Aktuelle Umfragen belegen, dass Teile der Bevölkerung den Impfstoffkandidaten gegenüber zurückhaltend sind. Die kurze Entwicklungszeit, die Premiere eines RNA-Impfstoffs – das macht manche Leute skeptisch und übervorsichtig. Wäre das Vertrauen in die neuen Impfstoffe womöglich größer, wenn sie nicht seit Monaten mit politischen Versprechungen verknüpft wären?

Die Politik betreibt ein Erwartungsmanagement mit Hilfe der Impfstoffe. Das ist der Sache leider nicht dienlich und langfristig kontraproduktiv. Denn darunter leidet die Vertrauenswürdigkeit leicht. Es wäre fatal, wenn der Eindruck entsteht, die Zulassungsbehörden würden ihre wissenschaftliche Unabhängigkeit preisgeben und auf Druck etwas zulassen, was die Politik fordert.
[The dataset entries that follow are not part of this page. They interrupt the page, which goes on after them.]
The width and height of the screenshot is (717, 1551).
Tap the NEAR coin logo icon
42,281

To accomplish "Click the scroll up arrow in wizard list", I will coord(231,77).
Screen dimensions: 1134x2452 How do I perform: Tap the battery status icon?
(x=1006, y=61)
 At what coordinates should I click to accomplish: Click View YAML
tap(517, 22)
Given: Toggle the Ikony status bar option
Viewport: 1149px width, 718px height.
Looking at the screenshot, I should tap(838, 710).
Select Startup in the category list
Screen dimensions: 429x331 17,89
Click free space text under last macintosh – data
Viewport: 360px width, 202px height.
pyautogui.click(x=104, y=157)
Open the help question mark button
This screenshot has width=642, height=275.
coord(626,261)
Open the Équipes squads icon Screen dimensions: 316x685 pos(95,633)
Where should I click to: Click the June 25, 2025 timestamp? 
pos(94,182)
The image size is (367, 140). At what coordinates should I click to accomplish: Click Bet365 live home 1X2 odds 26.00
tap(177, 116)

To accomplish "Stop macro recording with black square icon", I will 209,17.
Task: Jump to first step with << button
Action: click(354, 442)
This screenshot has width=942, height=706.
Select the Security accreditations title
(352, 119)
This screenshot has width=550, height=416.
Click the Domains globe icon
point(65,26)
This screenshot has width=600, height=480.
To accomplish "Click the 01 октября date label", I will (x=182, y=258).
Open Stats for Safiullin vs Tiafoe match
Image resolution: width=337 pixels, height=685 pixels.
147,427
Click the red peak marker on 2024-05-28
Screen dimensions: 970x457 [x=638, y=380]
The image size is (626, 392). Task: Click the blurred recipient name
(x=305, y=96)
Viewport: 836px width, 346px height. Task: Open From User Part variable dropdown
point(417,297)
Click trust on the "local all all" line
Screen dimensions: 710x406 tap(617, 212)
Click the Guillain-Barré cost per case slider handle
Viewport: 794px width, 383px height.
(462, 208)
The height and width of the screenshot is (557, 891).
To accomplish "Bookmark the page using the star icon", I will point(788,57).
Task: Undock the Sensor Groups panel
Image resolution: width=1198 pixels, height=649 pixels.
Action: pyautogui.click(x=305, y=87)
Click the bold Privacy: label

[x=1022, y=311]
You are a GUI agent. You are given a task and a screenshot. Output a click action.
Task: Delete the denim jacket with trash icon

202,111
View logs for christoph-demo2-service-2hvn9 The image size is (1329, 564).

Obwohl der Impfstoff erst einmal vorläufig zugelassen wäre.

Die Zulassung ist ja nur das eine. Die Regulatoren wie EMA und FDA verlangen hohe Standards von den Herstellern und lassen den Impfstoff erst zu, wenn diese erfüllt sind. Dazu gehört, dass alle klinischen Phasen von Studien durchlaufen und abgeschlossen sind. Das sind Mindestanforderungen, die ein Medikament oder ein Impfstoff erfüllen muss. Eine weitere Hürde nach der Zulassung ist die Empfehlung. Dabei handelt es sich um ein völlig unabhängiges Bewertungsverfahren durch die Ständige Impfkommission Stiko. Es ist zu hoffen, dass die Stiko den Startschuss fürs Impfen gibt, und nicht die Politik.